- Born: 1937 Jianyang, Sichuan, China
- Died: 1990 (aged 52–53) Chengdu, Sichuan, China
- Education: Chengdu Institute of Agricultural Technology
- Occupation: Novelist
- Writing career
- Language: Chinese
- Period: 1963–1990
- Genre: Novel
- Subjects: Country and farmer
- Notable works: Xu Mao and his daughters
- Notable awards: Mao Dun Literary Prize 1982 Xu Mao and his daughters
- Movement: Scar literature

= Zhou Keqin =

Chinese writer

Zhou Keqin (周克芹; 1937 – August 5, 1990) was a Chinese writer regarded as a representative of Scar literature. Born in Jianyang, Sichuan, he is famous in China for the 1979 novel Xu Mao and His Daughters, which was made into a movie in 1981 and which also won him the first-time Mao Dun Literature Prize, a prestigious literary award.

== Biography ==
Zhou graduated from Chengdu Agricultural Technology School in 1958 and then became a farmer in his hometown. He published his first work, At the Well, in 1963. Afterwards, he published many short stories in newspapers. In 1979, he completed the novel Xu Mao and His Daughters, about 200,000 characters in length, which, in realistic style, depicted the life of a farmer's family in a desolate village and reflected the impacts of many rural policies on the family.

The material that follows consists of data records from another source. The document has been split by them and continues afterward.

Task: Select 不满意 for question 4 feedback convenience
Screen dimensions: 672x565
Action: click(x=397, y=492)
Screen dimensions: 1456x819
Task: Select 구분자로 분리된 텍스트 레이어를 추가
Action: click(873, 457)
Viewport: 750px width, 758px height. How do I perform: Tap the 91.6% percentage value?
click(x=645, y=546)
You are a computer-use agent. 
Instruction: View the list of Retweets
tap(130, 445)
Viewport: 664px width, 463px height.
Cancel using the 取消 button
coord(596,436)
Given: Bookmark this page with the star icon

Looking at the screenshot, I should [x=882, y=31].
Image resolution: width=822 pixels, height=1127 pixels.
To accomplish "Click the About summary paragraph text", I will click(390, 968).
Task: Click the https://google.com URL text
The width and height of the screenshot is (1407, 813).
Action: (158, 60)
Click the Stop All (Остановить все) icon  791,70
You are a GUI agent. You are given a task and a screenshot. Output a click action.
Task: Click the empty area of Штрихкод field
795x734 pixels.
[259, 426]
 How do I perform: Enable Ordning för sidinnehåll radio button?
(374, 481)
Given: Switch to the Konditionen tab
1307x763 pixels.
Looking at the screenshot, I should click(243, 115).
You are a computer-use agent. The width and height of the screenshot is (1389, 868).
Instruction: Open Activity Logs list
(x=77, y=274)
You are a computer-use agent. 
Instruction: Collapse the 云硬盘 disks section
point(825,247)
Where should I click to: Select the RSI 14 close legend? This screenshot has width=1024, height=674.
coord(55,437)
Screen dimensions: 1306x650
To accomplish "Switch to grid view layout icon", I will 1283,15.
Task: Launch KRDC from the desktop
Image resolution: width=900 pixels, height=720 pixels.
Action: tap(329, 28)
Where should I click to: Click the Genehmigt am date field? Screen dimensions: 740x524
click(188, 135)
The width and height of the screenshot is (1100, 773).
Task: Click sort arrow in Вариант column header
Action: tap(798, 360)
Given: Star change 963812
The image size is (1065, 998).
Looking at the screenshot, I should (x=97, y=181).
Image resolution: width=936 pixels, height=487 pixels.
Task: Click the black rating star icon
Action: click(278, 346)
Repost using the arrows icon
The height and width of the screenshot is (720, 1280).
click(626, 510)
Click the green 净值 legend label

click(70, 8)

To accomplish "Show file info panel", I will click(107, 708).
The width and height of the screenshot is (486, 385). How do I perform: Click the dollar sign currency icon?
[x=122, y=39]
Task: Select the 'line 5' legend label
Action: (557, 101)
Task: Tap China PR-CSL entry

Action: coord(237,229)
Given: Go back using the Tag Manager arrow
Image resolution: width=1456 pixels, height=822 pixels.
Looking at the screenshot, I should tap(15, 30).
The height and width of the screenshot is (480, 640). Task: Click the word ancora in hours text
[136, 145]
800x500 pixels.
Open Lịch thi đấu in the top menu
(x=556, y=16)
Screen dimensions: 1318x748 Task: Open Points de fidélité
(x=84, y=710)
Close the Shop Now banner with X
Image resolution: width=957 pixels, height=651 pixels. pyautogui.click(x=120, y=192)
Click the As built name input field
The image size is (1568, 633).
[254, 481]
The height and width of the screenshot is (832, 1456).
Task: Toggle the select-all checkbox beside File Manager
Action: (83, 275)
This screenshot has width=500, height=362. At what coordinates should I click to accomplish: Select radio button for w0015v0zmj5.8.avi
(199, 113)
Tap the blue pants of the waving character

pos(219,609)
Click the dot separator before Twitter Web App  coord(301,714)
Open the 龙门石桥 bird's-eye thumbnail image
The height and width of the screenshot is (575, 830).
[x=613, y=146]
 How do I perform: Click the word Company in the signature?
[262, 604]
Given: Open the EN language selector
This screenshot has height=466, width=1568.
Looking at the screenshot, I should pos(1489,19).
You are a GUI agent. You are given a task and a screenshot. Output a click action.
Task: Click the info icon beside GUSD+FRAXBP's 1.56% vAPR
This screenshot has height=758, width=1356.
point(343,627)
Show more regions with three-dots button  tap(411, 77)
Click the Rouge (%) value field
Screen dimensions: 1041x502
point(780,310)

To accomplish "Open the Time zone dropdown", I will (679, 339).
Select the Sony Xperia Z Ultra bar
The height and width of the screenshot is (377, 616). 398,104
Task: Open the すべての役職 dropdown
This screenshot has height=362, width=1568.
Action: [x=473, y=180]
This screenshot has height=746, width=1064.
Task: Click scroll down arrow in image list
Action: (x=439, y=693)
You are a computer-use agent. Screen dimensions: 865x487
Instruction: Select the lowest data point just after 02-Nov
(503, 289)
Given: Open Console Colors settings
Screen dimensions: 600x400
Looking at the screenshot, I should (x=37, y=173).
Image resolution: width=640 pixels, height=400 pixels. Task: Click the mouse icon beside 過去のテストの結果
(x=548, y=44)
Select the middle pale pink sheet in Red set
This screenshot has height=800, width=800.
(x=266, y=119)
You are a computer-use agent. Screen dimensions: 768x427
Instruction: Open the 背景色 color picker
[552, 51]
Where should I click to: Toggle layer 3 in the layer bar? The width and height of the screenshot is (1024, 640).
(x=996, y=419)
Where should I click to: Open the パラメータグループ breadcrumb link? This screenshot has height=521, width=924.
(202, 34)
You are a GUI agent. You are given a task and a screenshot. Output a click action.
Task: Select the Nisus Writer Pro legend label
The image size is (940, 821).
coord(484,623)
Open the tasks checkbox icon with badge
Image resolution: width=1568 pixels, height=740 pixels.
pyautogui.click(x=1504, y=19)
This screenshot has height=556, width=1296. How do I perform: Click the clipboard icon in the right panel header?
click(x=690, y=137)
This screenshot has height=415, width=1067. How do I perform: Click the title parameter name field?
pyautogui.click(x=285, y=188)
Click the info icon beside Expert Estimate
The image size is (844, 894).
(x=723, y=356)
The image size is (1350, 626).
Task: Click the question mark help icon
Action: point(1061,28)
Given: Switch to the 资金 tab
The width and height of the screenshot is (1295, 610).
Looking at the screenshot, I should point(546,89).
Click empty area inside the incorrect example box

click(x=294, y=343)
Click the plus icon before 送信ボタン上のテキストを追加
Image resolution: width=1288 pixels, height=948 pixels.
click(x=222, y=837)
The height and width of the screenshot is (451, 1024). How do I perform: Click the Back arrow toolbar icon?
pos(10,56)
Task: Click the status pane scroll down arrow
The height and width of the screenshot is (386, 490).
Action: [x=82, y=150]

Zhou became a renowned writer nationwide in China for this novel and he was considered one of the leading figures in Scar Literature.

Zhou became the vice chairman of the Sichuan Writers Association in 1984 and he later served as a member of Chinese Writers Association 4th Council.

== Death ==
He died on August 5, 1990, in Chengdu, aged 53.